• EXERCISE TASK:
Rewrite the data from the line containing "Given: Click the Requirement column header" through the end, changing "Undo" to "Redo" and leaving everything else unchanged.

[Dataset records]
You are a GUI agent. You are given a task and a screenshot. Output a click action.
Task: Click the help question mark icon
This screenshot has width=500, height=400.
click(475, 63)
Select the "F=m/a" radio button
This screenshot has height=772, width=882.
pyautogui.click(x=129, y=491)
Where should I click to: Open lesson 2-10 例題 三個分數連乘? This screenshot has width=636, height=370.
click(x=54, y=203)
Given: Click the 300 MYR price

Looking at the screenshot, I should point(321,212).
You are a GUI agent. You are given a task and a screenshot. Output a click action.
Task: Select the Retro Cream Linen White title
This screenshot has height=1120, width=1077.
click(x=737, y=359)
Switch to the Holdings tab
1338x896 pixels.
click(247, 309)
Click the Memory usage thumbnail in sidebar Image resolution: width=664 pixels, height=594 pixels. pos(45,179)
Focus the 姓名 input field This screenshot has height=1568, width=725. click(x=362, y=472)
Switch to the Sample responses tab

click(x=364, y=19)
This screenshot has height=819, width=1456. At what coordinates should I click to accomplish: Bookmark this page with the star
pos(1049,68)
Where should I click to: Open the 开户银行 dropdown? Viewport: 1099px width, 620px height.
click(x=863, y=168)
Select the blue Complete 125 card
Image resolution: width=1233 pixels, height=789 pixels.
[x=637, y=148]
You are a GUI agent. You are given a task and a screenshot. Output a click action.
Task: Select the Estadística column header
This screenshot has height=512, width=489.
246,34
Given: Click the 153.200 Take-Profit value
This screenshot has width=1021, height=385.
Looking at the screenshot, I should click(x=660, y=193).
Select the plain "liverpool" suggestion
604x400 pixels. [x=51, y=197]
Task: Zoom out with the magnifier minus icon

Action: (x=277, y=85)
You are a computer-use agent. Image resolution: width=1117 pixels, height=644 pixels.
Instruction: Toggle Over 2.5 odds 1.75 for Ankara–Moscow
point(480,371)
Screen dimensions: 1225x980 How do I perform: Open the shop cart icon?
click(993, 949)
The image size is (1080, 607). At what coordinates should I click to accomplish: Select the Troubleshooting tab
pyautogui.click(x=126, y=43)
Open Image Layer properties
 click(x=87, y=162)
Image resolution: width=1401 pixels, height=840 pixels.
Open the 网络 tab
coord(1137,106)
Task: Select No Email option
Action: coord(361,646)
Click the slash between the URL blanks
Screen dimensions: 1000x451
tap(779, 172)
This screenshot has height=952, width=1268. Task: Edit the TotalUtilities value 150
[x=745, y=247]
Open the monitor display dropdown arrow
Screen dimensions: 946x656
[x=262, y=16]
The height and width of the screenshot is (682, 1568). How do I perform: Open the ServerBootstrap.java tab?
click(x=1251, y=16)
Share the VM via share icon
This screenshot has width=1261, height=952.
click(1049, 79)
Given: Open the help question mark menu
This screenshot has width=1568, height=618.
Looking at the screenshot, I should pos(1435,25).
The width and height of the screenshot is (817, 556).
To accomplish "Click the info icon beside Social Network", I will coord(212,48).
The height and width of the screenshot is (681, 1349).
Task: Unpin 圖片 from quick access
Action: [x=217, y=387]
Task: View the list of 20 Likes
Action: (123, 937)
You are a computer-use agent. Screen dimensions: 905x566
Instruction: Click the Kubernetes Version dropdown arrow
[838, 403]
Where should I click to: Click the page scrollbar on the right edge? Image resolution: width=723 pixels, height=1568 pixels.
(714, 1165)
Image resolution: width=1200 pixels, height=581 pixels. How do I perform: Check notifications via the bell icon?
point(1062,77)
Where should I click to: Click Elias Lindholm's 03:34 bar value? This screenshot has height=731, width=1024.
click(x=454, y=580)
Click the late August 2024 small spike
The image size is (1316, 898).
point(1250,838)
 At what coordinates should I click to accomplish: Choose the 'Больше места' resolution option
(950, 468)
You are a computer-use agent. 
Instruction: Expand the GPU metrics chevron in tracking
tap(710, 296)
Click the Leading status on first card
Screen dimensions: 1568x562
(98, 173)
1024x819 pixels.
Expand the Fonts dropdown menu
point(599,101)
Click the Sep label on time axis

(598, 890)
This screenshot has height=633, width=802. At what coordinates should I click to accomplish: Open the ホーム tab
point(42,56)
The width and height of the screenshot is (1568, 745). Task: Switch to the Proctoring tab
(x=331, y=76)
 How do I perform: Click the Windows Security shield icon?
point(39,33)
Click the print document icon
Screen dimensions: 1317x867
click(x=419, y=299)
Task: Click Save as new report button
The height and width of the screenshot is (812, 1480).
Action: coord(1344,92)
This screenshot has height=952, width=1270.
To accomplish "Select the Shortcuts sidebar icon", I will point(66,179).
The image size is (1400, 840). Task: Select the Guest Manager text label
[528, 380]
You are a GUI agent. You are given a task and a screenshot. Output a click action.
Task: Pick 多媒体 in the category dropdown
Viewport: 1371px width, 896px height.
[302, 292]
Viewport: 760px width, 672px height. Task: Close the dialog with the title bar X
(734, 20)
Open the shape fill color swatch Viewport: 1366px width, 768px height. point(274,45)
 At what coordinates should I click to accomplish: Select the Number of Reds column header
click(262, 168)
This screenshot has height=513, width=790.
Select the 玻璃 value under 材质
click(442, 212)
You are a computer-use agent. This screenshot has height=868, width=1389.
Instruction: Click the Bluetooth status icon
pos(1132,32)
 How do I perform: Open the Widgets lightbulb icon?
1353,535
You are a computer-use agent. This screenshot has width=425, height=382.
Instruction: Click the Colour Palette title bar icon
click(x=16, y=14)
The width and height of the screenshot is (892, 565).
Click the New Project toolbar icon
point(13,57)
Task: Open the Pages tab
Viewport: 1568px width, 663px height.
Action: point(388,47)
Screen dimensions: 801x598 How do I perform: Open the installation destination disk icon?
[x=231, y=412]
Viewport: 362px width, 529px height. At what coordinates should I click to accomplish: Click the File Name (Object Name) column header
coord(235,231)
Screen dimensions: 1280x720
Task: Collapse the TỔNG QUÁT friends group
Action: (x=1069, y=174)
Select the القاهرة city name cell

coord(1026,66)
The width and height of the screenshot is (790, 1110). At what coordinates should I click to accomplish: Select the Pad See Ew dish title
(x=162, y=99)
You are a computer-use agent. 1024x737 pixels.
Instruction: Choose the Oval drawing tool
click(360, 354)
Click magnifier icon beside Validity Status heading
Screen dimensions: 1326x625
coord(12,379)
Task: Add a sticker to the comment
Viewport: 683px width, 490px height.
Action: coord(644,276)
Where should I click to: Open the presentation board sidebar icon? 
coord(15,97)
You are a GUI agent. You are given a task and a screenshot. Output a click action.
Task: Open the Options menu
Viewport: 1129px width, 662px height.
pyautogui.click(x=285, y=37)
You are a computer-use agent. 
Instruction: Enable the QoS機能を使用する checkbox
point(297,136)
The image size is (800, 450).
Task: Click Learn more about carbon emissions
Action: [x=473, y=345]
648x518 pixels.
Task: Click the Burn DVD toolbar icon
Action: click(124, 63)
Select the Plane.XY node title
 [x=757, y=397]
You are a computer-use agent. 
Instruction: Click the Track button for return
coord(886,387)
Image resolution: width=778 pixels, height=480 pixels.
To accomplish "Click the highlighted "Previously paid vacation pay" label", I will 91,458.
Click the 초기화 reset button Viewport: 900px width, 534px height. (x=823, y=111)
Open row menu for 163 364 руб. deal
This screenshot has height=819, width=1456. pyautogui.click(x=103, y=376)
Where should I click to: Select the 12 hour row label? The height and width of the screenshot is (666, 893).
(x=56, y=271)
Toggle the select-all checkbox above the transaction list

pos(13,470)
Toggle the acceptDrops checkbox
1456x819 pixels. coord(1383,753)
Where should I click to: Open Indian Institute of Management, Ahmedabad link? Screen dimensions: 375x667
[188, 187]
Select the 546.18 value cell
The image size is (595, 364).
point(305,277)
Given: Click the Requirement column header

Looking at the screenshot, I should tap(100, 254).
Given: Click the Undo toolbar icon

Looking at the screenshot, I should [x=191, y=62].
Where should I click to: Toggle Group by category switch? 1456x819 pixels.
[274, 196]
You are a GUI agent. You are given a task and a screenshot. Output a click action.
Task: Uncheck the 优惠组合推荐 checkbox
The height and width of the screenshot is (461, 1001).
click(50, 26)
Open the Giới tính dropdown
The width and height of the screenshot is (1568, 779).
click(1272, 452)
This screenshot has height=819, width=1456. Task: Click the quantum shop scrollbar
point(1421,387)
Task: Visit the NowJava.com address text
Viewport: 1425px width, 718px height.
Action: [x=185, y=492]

• WRITTEN RESPONSE:
Given: Click the Requirement column header

Looking at the screenshot, I should tap(100, 254).
Given: Click the Redo toolbar icon

Looking at the screenshot, I should [x=191, y=62].
Where should I click to: Toggle Group by category switch? 1456x819 pixels.
[274, 196]
You are a GUI agent. You are given a task and a screenshot. Output a click action.
Task: Uncheck the 优惠组合推荐 checkbox
The height and width of the screenshot is (461, 1001).
click(50, 26)
Open the Giới tính dropdown
The width and height of the screenshot is (1568, 779).
click(1272, 452)
This screenshot has height=819, width=1456. Task: Click the quantum shop scrollbar
point(1421,387)
Task: Visit the NowJava.com address text
Viewport: 1425px width, 718px height.
Action: [x=185, y=492]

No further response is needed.